Start of MATERIAL FOR THIS TASK
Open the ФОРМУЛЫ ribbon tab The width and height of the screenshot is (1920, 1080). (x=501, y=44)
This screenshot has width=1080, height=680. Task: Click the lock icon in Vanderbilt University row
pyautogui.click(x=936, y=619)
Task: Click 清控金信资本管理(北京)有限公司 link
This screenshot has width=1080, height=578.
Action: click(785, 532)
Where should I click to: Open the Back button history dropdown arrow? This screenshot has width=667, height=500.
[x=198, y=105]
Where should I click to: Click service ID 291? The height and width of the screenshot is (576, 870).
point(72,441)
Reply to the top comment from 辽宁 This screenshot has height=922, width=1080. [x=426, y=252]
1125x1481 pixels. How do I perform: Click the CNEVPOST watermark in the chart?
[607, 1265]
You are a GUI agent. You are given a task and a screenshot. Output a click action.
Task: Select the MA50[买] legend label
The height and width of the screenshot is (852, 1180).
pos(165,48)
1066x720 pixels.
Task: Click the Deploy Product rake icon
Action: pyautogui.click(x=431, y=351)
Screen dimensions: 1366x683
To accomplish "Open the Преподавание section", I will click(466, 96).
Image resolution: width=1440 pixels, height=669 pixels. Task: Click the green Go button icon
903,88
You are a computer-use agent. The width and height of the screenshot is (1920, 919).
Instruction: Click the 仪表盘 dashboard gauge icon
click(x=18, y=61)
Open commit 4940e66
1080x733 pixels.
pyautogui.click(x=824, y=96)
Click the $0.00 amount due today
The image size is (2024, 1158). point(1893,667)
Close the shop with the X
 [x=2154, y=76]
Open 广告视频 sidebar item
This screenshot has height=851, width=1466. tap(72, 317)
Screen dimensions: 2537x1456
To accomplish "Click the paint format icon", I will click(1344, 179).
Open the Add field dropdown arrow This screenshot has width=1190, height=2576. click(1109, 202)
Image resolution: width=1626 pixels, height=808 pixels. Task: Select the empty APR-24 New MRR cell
End of MATERIAL FOR THIS TASK
§ STATED EXERCISE: Copy out all of the material above word for word, line by line.

§ RESPONSE TO THIS TASK:
Open the ФОРМУЛЫ ribbon tab The width and height of the screenshot is (1920, 1080). (x=501, y=44)
This screenshot has width=1080, height=680. Task: Click the lock icon in Vanderbilt University row
pyautogui.click(x=936, y=619)
Task: Click 清控金信资本管理(北京)有限公司 link
This screenshot has width=1080, height=578.
Action: click(785, 532)
Where should I click to: Open the Back button history dropdown arrow? This screenshot has width=667, height=500.
[x=198, y=105]
Where should I click to: Click service ID 291? The height and width of the screenshot is (576, 870).
point(72,441)
Reply to the top comment from 辽宁 This screenshot has height=922, width=1080. [x=426, y=252]
1125x1481 pixels. How do I perform: Click the CNEVPOST watermark in the chart?
[607, 1265]
You are a GUI agent. You are given a task and a screenshot. Output a click action.
Task: Select the MA50[买] legend label
The height and width of the screenshot is (852, 1180).
pos(165,48)
1066x720 pixels.
Task: Click the Deploy Product rake icon
Action: pyautogui.click(x=431, y=351)
Screen dimensions: 1366x683
To accomplish "Open the Преподавание section", I will click(466, 96).
Image resolution: width=1440 pixels, height=669 pixels. Task: Click the green Go button icon
903,88
You are a computer-use agent. The width and height of the screenshot is (1920, 919).
Instruction: Click the 仪表盘 dashboard gauge icon
click(x=18, y=61)
Open commit 4940e66
1080x733 pixels.
pyautogui.click(x=824, y=96)
Click the $0.00 amount due today
The image size is (2024, 1158). point(1893,667)
Close the shop with the X
 [x=2154, y=76]
Open 广告视频 sidebar item
This screenshot has height=851, width=1466. tap(72, 317)
Screen dimensions: 2537x1456
To accomplish "Click the paint format icon", I will click(1344, 179).
Open the Add field dropdown arrow This screenshot has width=1190, height=2576. click(1109, 202)
Image resolution: width=1626 pixels, height=808 pixels. Task: Select the empty APR-24 New MRR cell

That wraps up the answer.